Selection chair: Roy-Kansas connection played no role in UNC seed
Posted March 19, 2013
NCAA Tournament Selection Committee Chairman Mike Bobinski joined UNC athletic director Bubba Cunningham and Jones Angell on their College Athletics Today radio show on Monday to discuss UNC’s No. 8 seed and its potential third-round pairing with No. 1 seed Kansas.
Cunningham opened the show by saying he believed that UNC had played itself into a No. 6 seed with its late-season run and admitted that the 8-seed came as a surprise.
North Carolina won eight of its final 10 games and finished 17th in the RPI and eighth in the strength of schedule rankings.
Bobinski, the current Xavier athletic director set to assume the same role at Georgia Tech on Apr. 1, confirmed that UNC’s improvement down the stretch was seen as a positive and noted that the selection committee had some conversation about elevating UNC’s seed had it won the ACC Tournament championship.
So what factor outweighed the positives on UNC’s tournament resume?
“As you look at the season’s worth of work, there weren’t a preponderance of really, really high quality wins,” Bobinski said. “And I think that, more than anything, is what sort of was the deciding factor in how we ultimately seeded [UNC].”
UNC was slotted 29th on the selection committee’s seed list, cementing the Tar Heels as the top 8-seed.
North Carolina was 2-8 against RPI top-50 opponents. Seven of the eight teams slotted on the 6-7 seed lines had four or more RPI top-50 wins. The lone remaining team from that group was No. 6 seed Memphis, which was 3-3 against top-50 opponents. The Tigers, however, were 9-1 on the road with three wins against top-100 teams.
UNC posted a 6-6 road record this season with its best win coming at Maryland (No. 71 RPI).
“It’s an absolute statistically proven fact that winning at home is just much more prevalent and much easier,” Bobinski said. “And if you’re willing and able to not always play games in the friendly confines of your own environment, to really take it on the road and then ultimately be successful on the road, it really to me gives a very strong indication of who you are as a team and the quality that you might bring to this tournament.”
Bobinski indicated that of all other factors are equal, then he looks at road play as a separator.
The selection committee chairman also discussed UNC’s opening weekend destination – Kansas City.
When asked if any considerations were given to the Roy Williams-Kansas angle, Bobinski replied: “Zero.”

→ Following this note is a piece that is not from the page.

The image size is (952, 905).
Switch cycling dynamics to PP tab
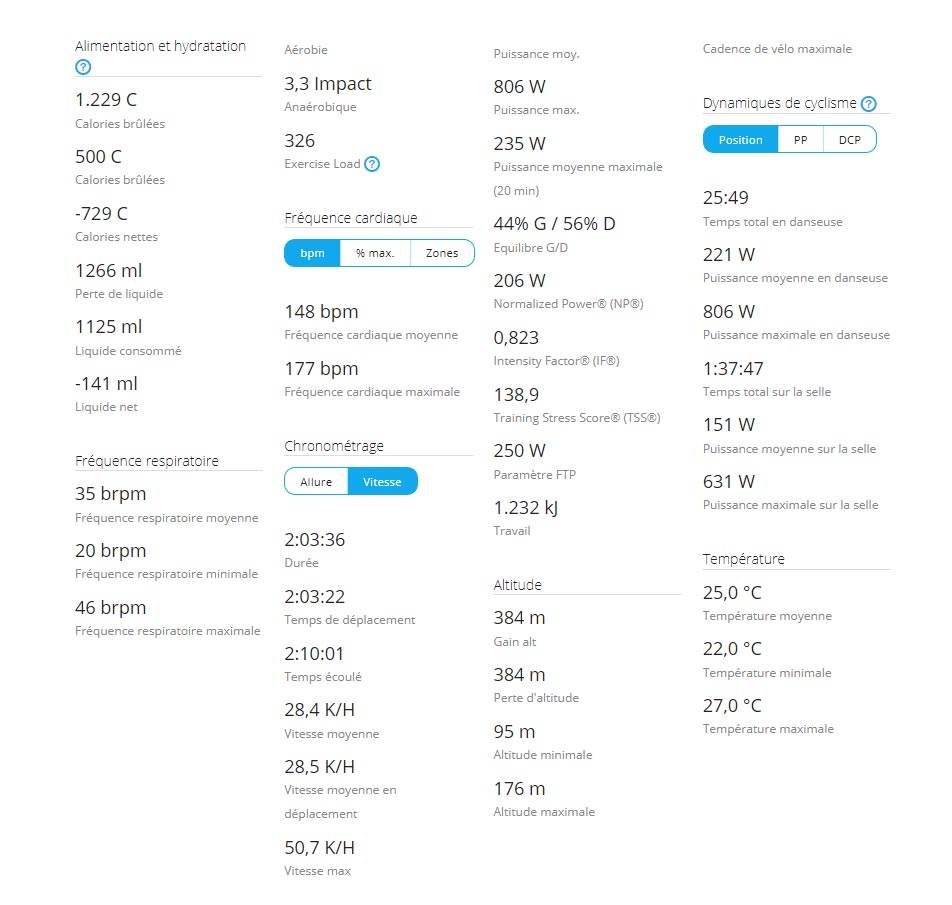801,140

“We never predict matchups,” he continued. “We don’t try and make matchups. We don’t look down the road. That’s for everybody else to do when the bracket’s done. With the speed that this thing comes at us, we don’t have the ability to sit there, nor do the principles and procedures allow us to cook the bracket and concoct matchups that might be interesting or have some personal angle to it. We just don’t do that.”

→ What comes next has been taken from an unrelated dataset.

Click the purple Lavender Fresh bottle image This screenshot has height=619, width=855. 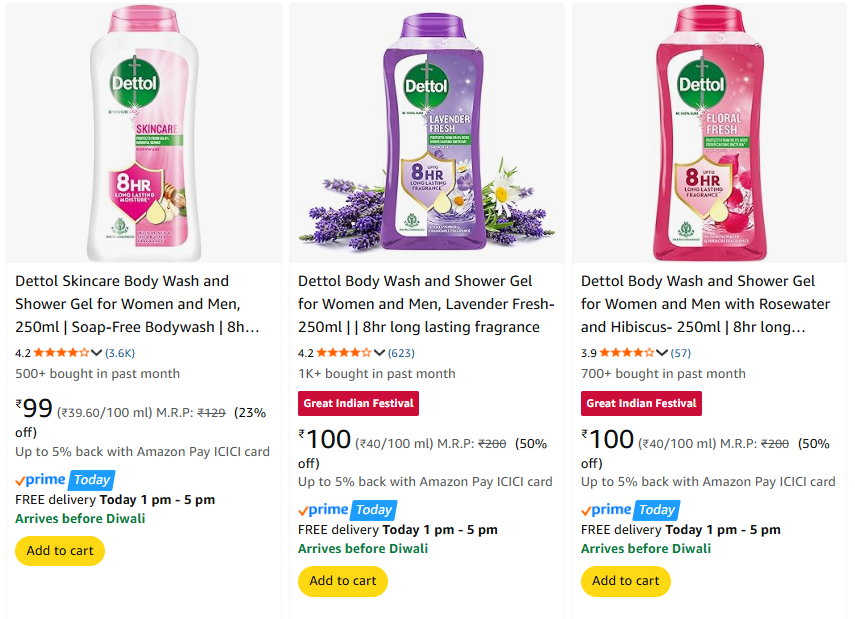[x=428, y=133]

Bobinski explained the coincidence by detailing the selection process. Miami, the top No. 2 seed, ended up in the East Region due to its proximity to Washington, D.C., host of the regional. Duke, the second No. 2 seed, went to the next closest region in Indianapolis (Midwest).
Citing selection procedures, Bobinski indicated that the first three teams selected from a conference must be placed in different regions. Therefore the committee decided to put UNC in the South Region – in the same bracket with No. 1 seed Kansas – instead of shipping the Tar Heels out west to Los Angeles.

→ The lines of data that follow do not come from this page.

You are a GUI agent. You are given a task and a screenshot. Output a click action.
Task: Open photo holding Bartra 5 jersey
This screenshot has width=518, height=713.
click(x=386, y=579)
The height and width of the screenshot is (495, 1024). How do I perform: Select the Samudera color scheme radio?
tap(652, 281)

The next step involved early round sites and, according to Bobinski, the only site remaining at that point in time was Kansas City.
“It was really luck of the draw that you ended up in the bracket with Kansas,” Bobinski told Cunningham and Angell. “It wasn’t by design.”
Williams was critical of the selection committee only inviting four ACC teams in a statement on Sunday evening. Bobinski, however, stressed that the committee doesn’t segment the population by conference.
“We don’t ever look at a conference and say, ‘Boy, that conference isn’t very good this year,’” Bobinski said. “We pick apart every team, regardless of where they’re from, we pick apart their schedule piece-by-piece and look at the quality of the teams they played in and out of their conference schedule and look at them each as independents.”
The Tar Heels open NCAA Tournament play against No. 9 seed Villanova on Friday at 7:20pm ET.